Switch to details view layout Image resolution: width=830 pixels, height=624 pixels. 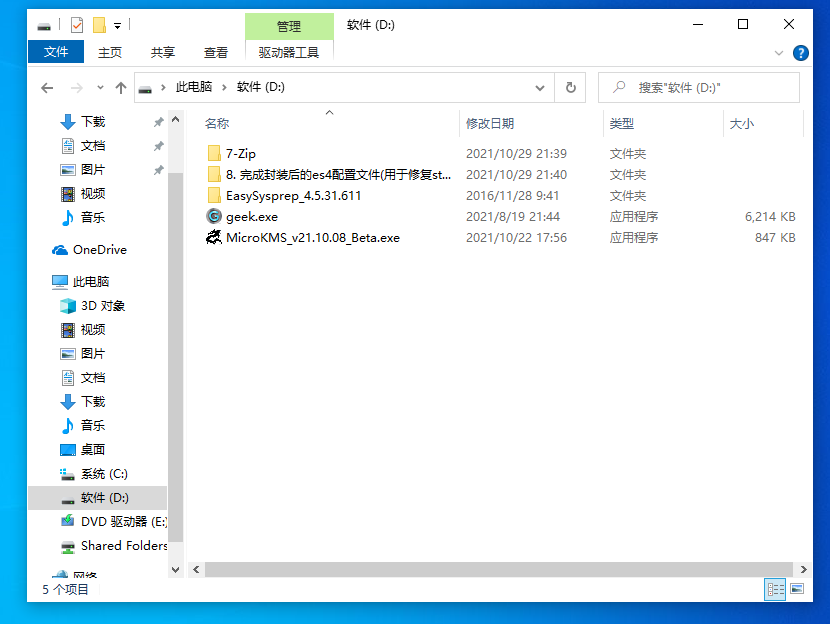[x=775, y=590]
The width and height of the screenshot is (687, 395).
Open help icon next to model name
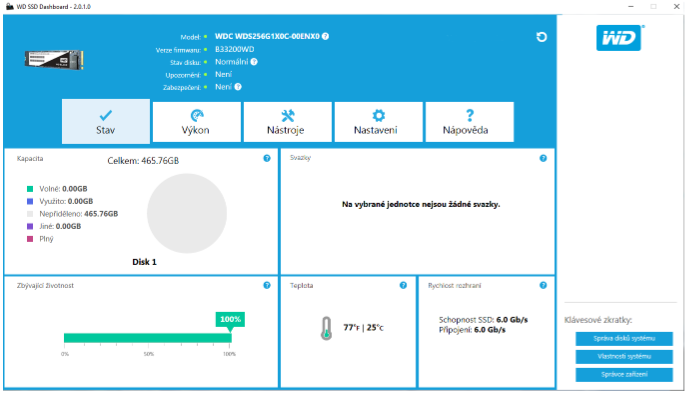tap(326, 36)
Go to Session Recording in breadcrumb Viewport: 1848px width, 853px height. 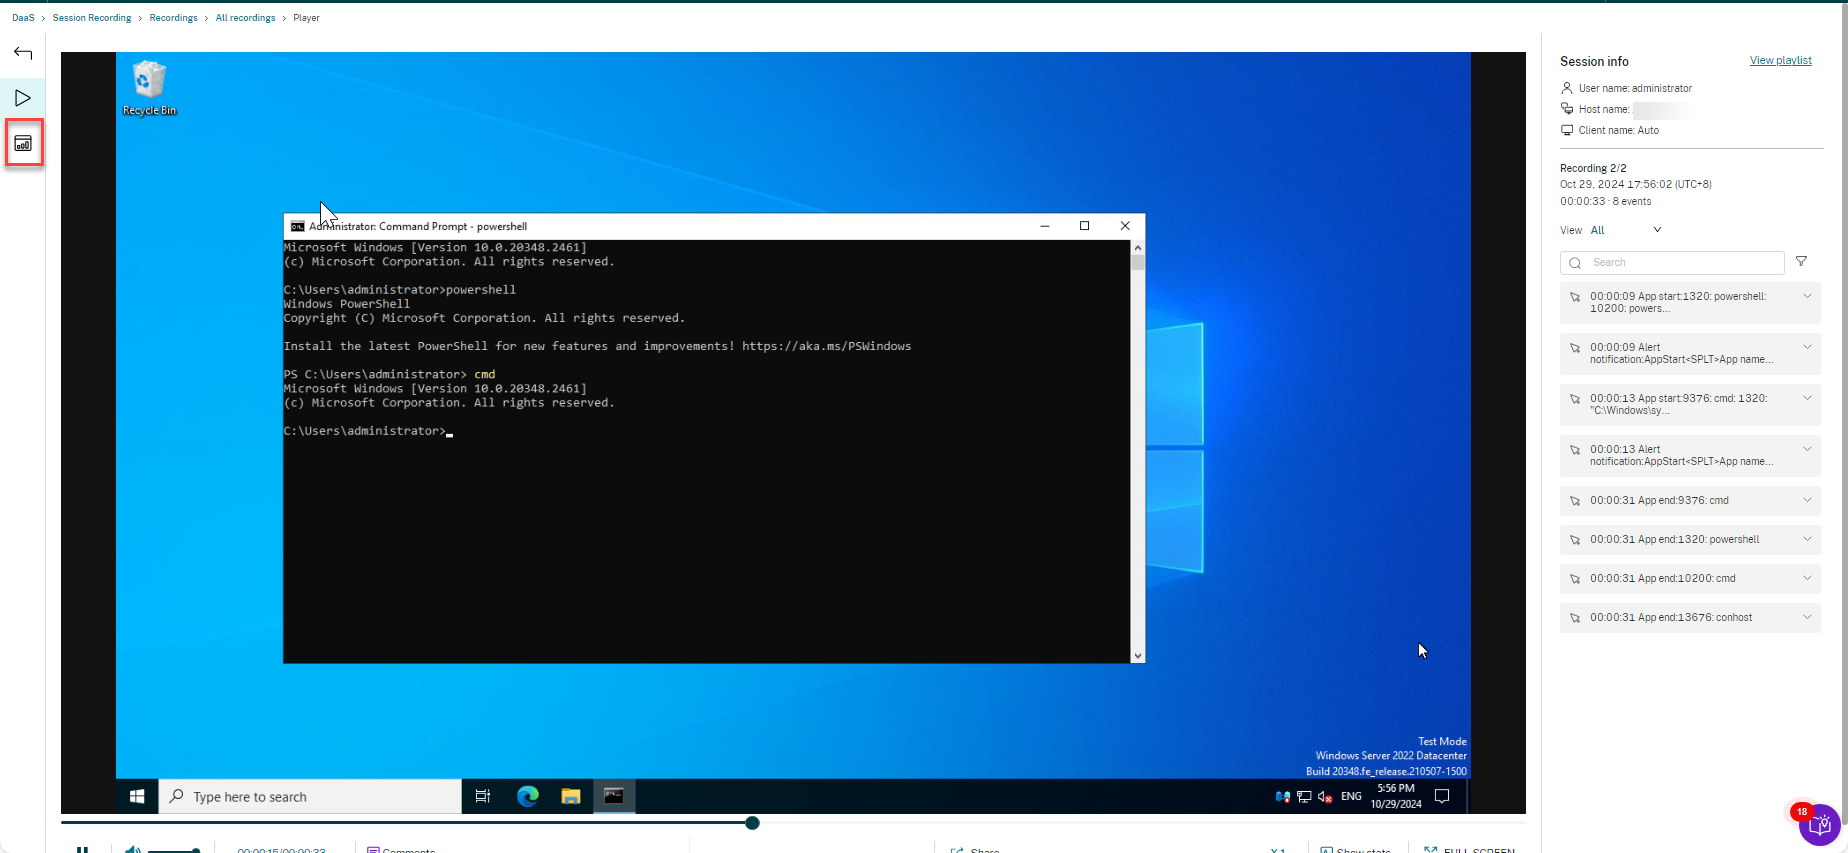coord(92,18)
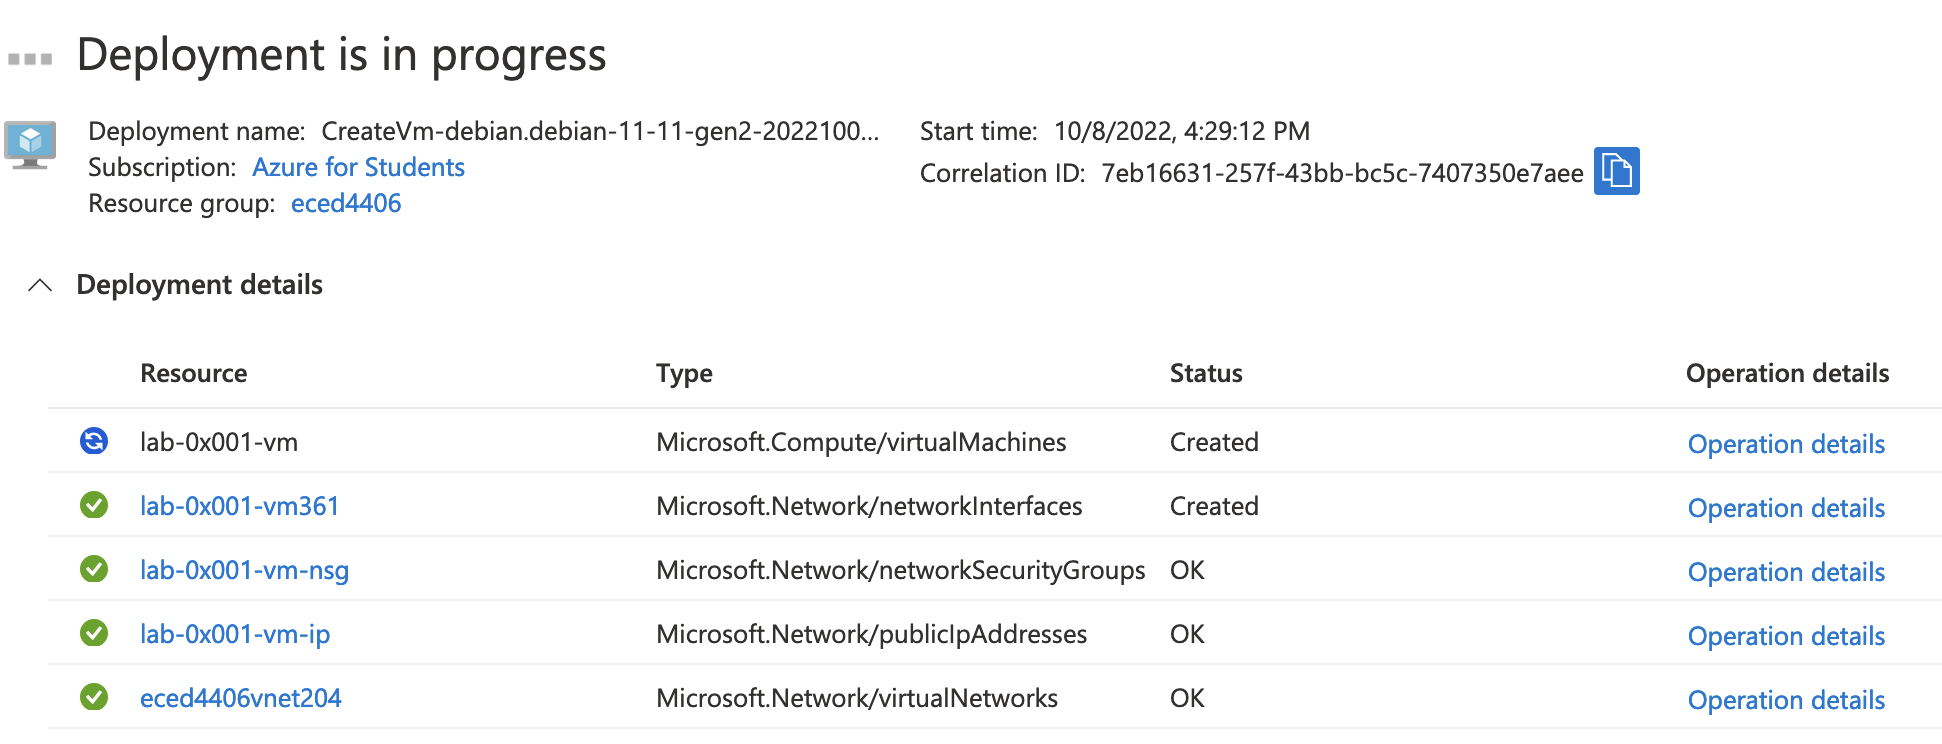View Operation details for publicIpAddresses row
Viewport: 1942px width, 744px height.
click(x=1785, y=636)
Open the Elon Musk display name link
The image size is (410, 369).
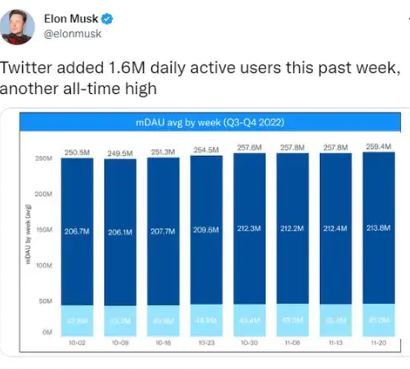click(71, 19)
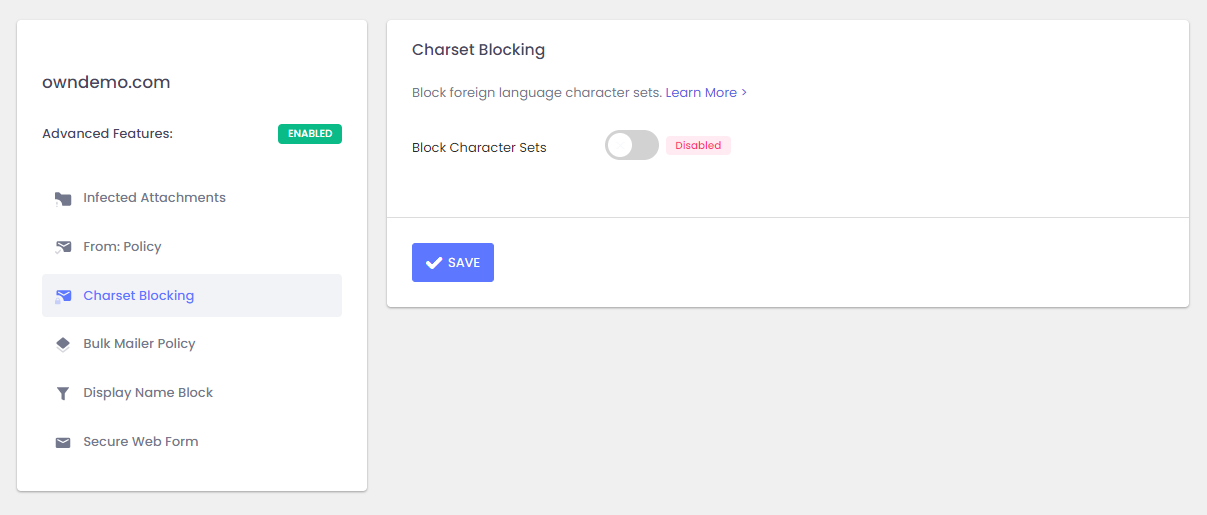Select the Bulk Mailer Policy label

[139, 344]
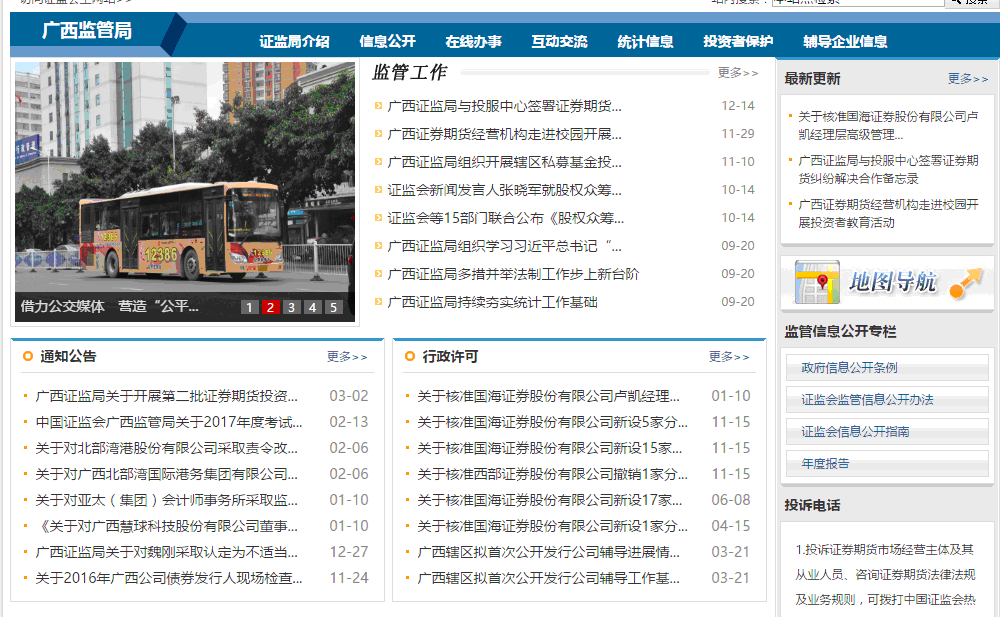Jump to slide 5 of the carousel

(333, 308)
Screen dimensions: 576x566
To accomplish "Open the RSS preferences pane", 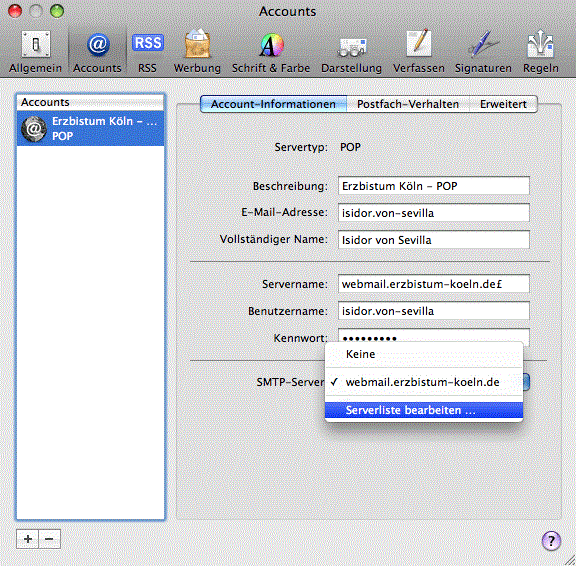I will click(x=147, y=52).
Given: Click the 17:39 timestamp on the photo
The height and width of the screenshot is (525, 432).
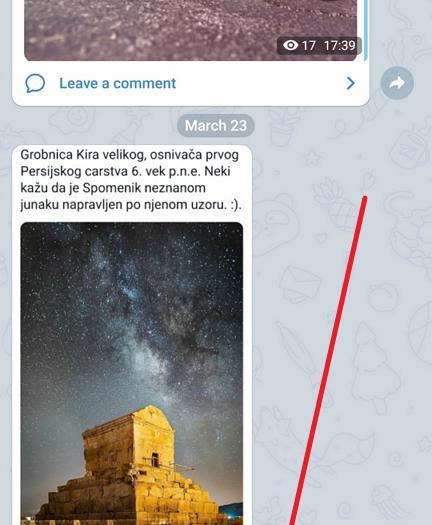Looking at the screenshot, I should point(340,46).
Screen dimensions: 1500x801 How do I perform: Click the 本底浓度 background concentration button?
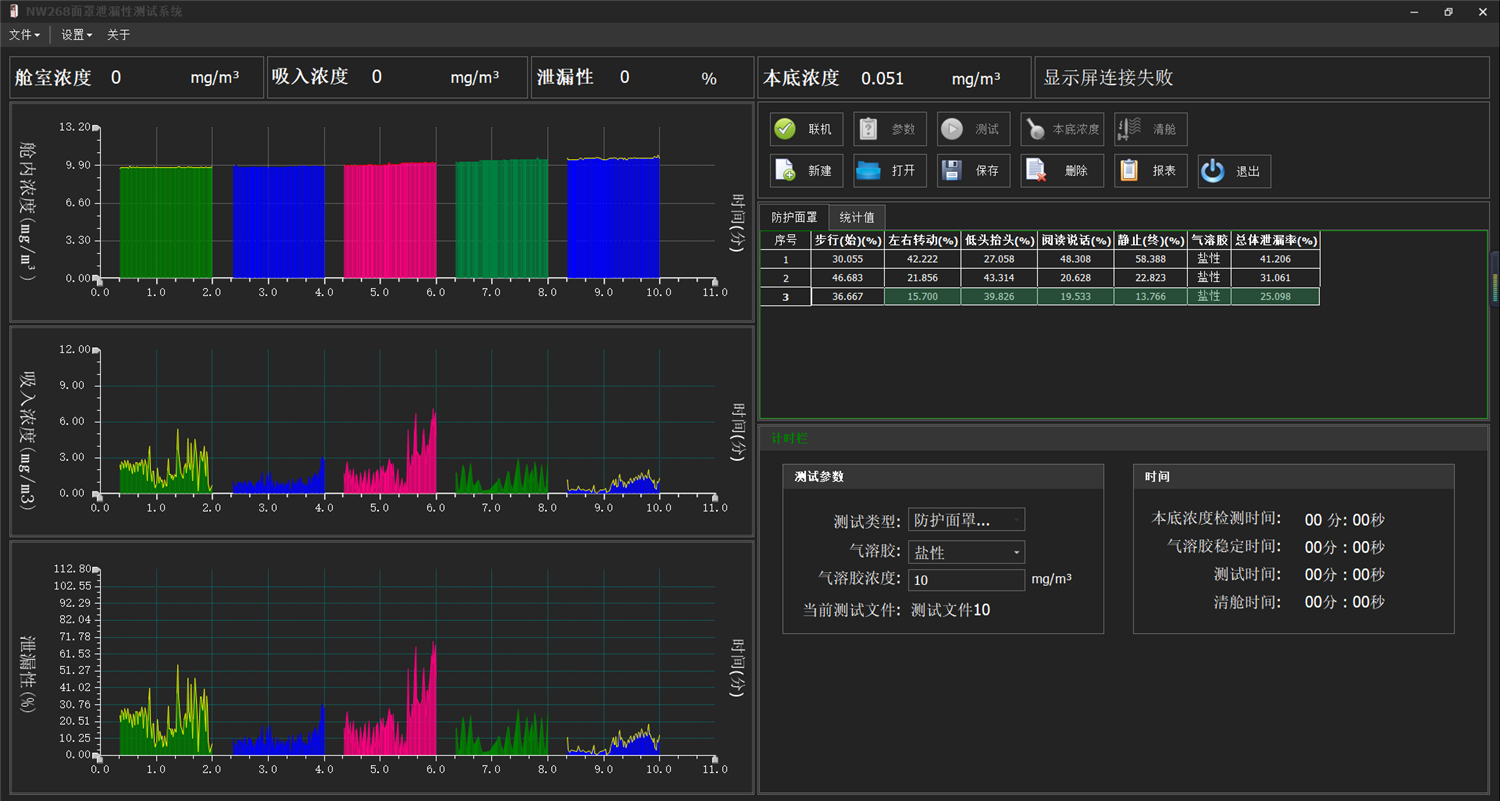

------------------------------------

YOUR OBJECTIVE: Would you please filter the lines above and copy every one that includes "dimensions"?

EXERCISE SOLUTION:
Screen dimensions: 576x566
Screen dimensions: 1500x801 How do I perform: Click the 本底浓度 background concentration button?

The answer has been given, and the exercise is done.